*Task instructions*
Pictures must be left out. Retype exactly the lines from the one containing "Where should I" through the last line of the records below.

*Record excerpts*
○ ○ ○ ○

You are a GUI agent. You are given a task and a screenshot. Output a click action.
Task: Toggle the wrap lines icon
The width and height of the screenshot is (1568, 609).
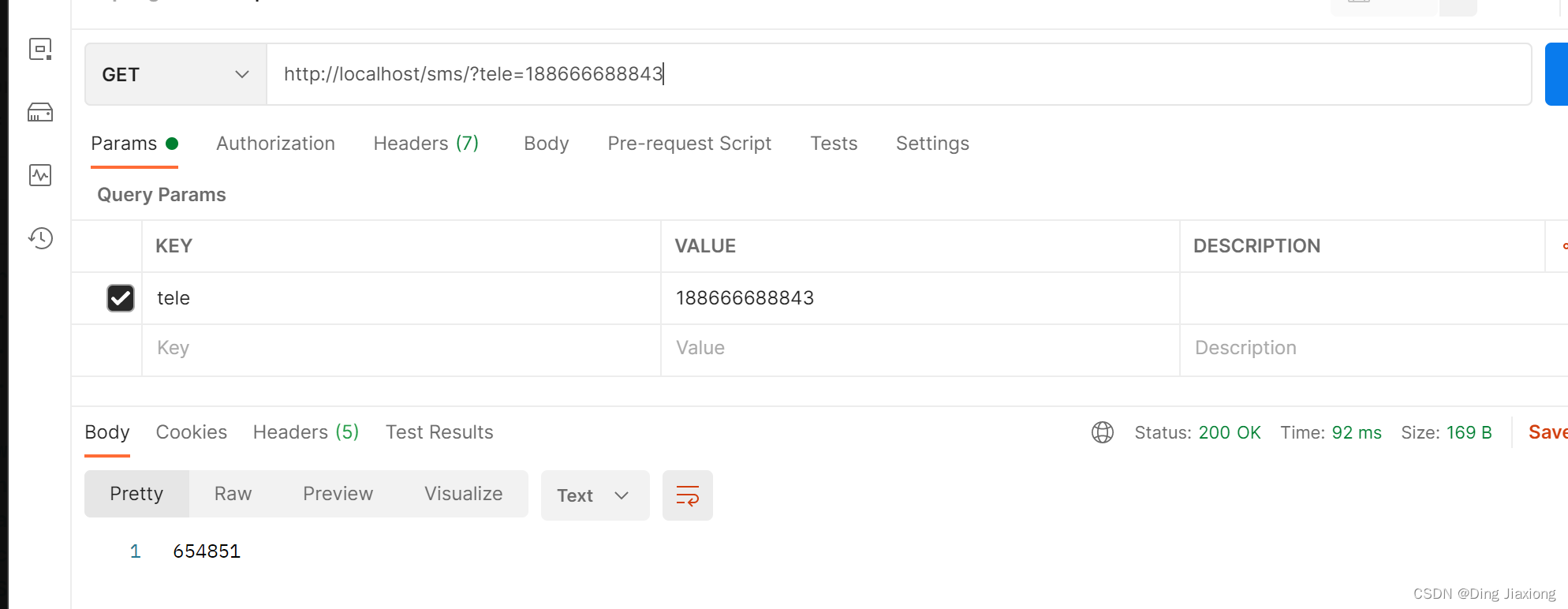point(688,495)
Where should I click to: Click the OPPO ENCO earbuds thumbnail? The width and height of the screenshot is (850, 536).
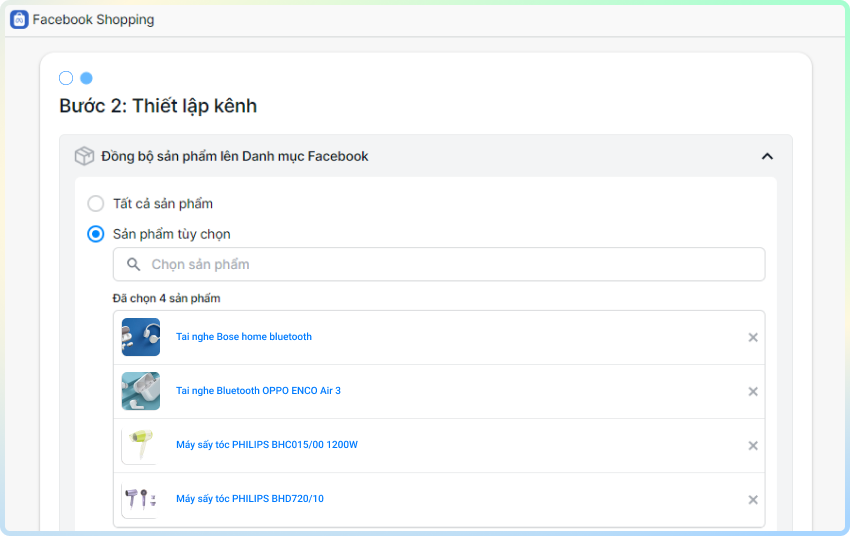(x=141, y=391)
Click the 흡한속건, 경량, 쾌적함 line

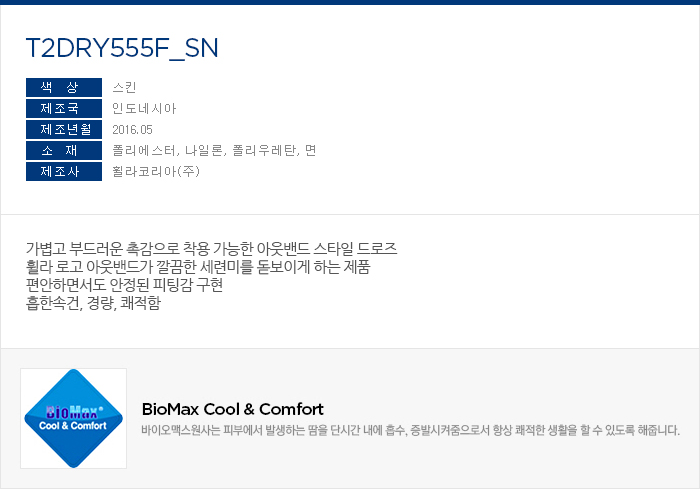tap(93, 303)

○ ○ ○ ○

*Task output*
Where should I click to: Click the OPPO ENCO earbuds thumbnail? The width and height of the screenshot is (850, 536).
(x=141, y=391)
Click the 흡한속건, 경량, 쾌적함 line

tap(93, 303)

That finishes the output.